→ **Exercise**
All that is needed is the first stretch of the listing below, repeated exactly and ending with the line that contains "Close the overlay with the small X on chart". Pictures are to be left out.

→ **Supplied information**
—————

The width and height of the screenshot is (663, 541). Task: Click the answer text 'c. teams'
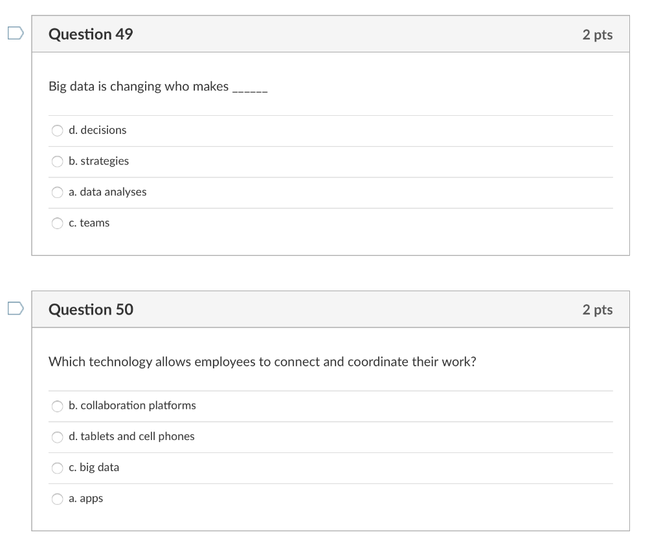click(x=89, y=223)
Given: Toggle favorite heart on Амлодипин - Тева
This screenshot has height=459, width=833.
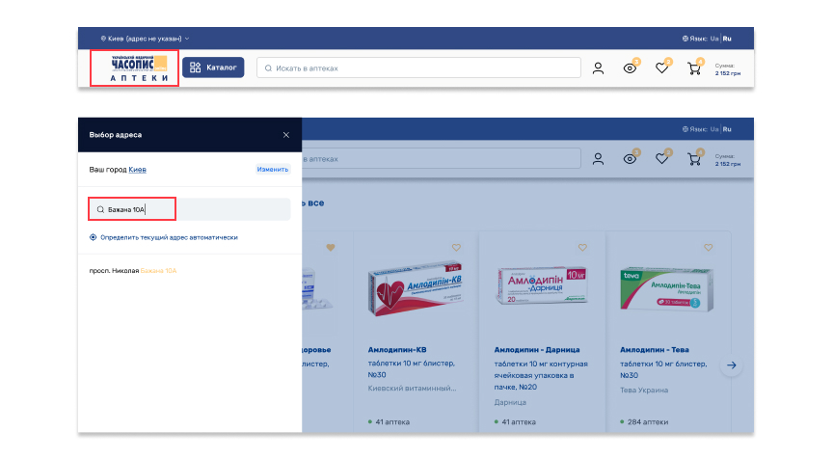Looking at the screenshot, I should [x=708, y=248].
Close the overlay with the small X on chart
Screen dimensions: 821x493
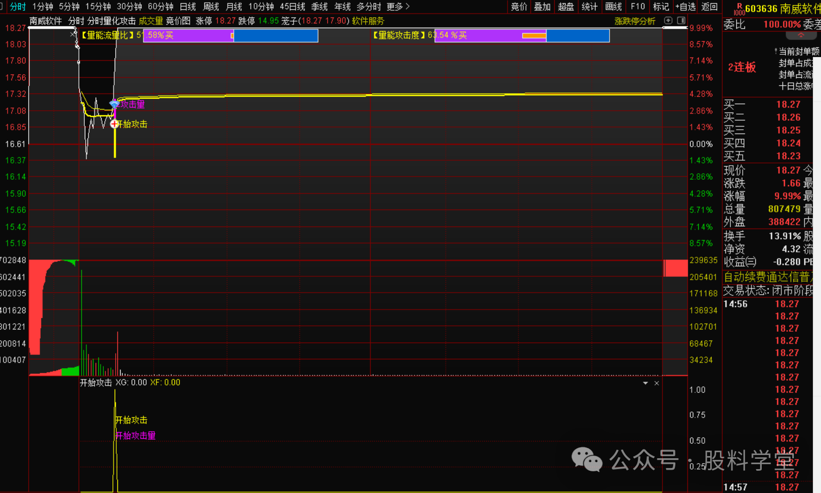tap(73, 34)
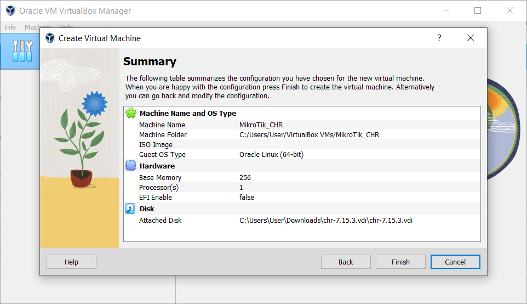Close the Create Virtual Machine dialog
This screenshot has width=527, height=304.
pos(470,38)
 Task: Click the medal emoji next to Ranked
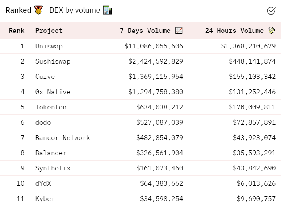(38, 10)
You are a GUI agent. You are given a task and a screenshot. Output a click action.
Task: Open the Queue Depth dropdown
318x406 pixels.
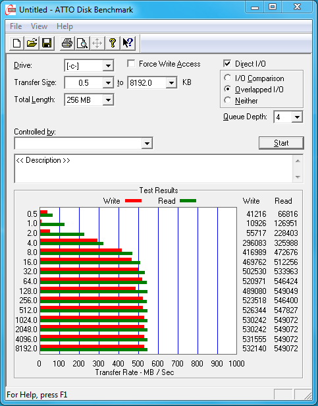[x=297, y=117]
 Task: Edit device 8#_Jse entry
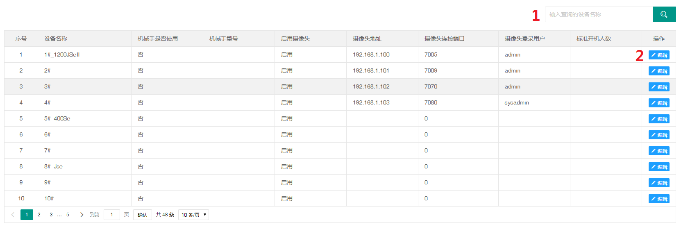tap(659, 167)
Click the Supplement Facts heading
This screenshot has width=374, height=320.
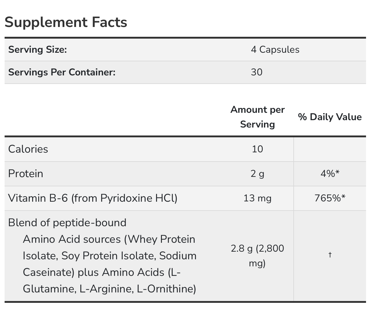[x=66, y=22]
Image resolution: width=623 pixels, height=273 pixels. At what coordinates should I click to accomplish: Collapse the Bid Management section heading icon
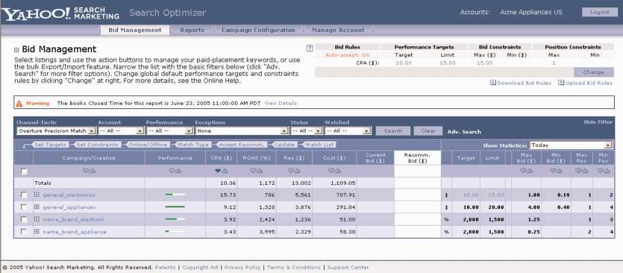pyautogui.click(x=16, y=49)
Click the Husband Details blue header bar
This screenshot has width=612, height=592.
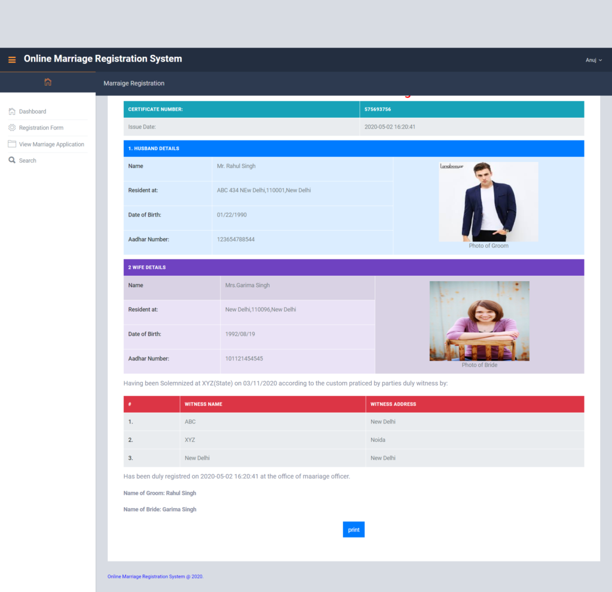[353, 148]
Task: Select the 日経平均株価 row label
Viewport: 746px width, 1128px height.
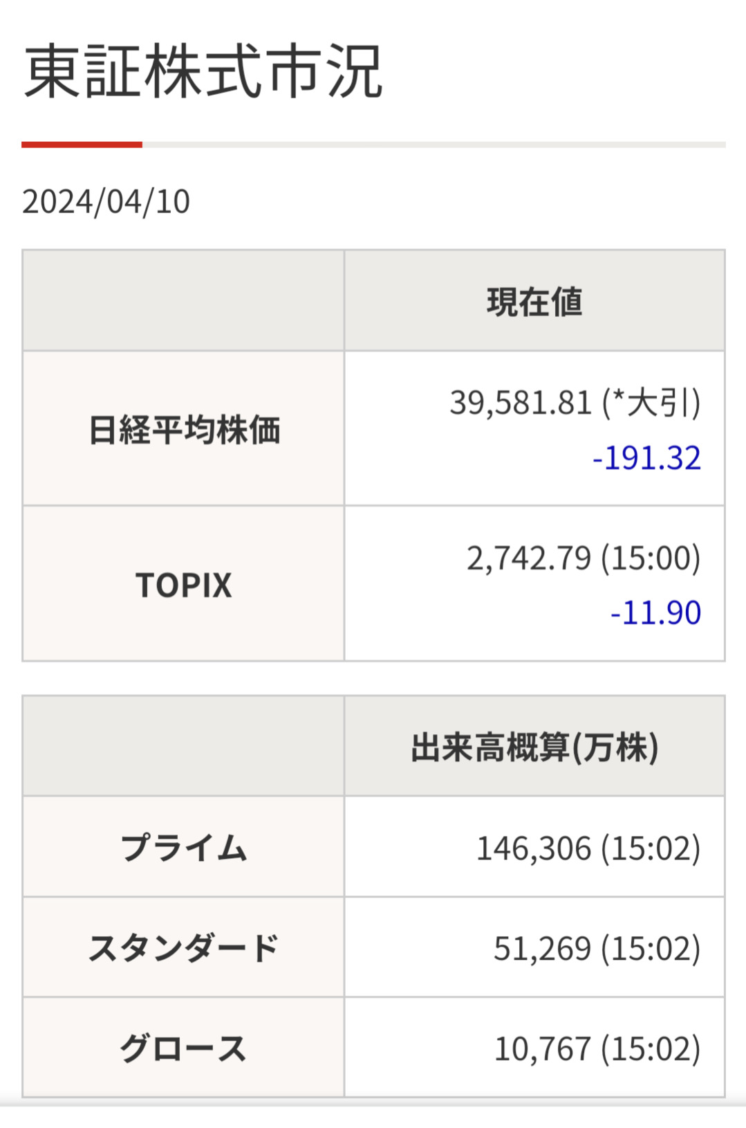Action: (x=184, y=430)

—————

→ **Result**
The width and height of the screenshot is (663, 541). Task: Click the answer text 'c. teams'
click(x=89, y=223)
Given: Toggle favorite heart on Амлодипин - Тева
This screenshot has height=459, width=833.
Looking at the screenshot, I should [x=708, y=248].
Close the overlay with the small X on chart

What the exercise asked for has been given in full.